___ Task data ___

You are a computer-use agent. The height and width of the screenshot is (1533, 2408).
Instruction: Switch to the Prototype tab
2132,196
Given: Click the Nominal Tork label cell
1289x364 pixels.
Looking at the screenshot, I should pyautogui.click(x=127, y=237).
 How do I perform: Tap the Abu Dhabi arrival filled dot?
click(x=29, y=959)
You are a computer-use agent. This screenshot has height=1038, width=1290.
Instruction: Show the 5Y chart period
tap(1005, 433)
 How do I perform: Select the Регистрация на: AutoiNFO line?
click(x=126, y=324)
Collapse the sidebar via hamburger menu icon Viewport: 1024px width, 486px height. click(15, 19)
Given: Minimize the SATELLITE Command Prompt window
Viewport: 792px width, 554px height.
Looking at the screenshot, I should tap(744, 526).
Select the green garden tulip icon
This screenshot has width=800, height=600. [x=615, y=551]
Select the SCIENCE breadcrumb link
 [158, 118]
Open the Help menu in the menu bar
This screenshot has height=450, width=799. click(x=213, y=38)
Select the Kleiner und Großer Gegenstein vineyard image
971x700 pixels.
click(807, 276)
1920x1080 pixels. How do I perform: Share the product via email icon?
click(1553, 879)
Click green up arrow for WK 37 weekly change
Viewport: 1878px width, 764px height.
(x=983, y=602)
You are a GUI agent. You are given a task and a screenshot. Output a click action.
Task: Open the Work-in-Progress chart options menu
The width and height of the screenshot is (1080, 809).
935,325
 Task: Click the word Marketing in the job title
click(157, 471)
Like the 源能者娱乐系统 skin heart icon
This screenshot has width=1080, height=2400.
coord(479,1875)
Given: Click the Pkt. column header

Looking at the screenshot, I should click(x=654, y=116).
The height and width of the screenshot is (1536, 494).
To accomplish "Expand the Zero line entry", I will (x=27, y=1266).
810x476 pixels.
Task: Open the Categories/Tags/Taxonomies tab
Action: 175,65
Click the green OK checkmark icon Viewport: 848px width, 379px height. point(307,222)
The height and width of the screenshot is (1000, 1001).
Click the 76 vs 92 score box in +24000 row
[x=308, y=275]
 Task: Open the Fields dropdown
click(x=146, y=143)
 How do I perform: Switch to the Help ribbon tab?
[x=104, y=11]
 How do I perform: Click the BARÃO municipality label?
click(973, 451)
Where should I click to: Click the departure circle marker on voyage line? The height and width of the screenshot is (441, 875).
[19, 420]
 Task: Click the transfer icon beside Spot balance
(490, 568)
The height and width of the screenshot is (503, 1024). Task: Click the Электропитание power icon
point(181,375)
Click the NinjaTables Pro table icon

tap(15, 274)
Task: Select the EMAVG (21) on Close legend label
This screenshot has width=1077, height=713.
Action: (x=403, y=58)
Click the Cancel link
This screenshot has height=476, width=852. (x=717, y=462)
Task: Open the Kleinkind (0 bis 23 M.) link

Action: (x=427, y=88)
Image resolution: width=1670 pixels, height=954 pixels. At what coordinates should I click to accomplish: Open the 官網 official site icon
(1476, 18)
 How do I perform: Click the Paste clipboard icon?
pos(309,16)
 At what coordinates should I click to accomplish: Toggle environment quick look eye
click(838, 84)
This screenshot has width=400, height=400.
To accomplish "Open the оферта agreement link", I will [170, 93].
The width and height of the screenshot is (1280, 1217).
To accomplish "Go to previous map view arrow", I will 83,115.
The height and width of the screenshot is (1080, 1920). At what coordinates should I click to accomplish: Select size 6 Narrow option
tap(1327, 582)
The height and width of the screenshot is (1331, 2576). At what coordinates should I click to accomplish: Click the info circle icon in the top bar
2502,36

___

Problem requirements » Convert everything from the line containing "Given: Minimize the" down to the line containing "This screenshot has width=800, height=600." in the records above into a JSON list of strings, one string per line, skipping blank lines.

Solved problem »
[
  "Given: Minimize the SATELLITE Command Prompt window",
  "Viewport: 792px width, 554px height.",
  "Looking at the screenshot, I should tap(744, 526).",
  "Select the green garden tulip icon",
  "This screenshot has width=800, height=600. [x=615, y=551]"
]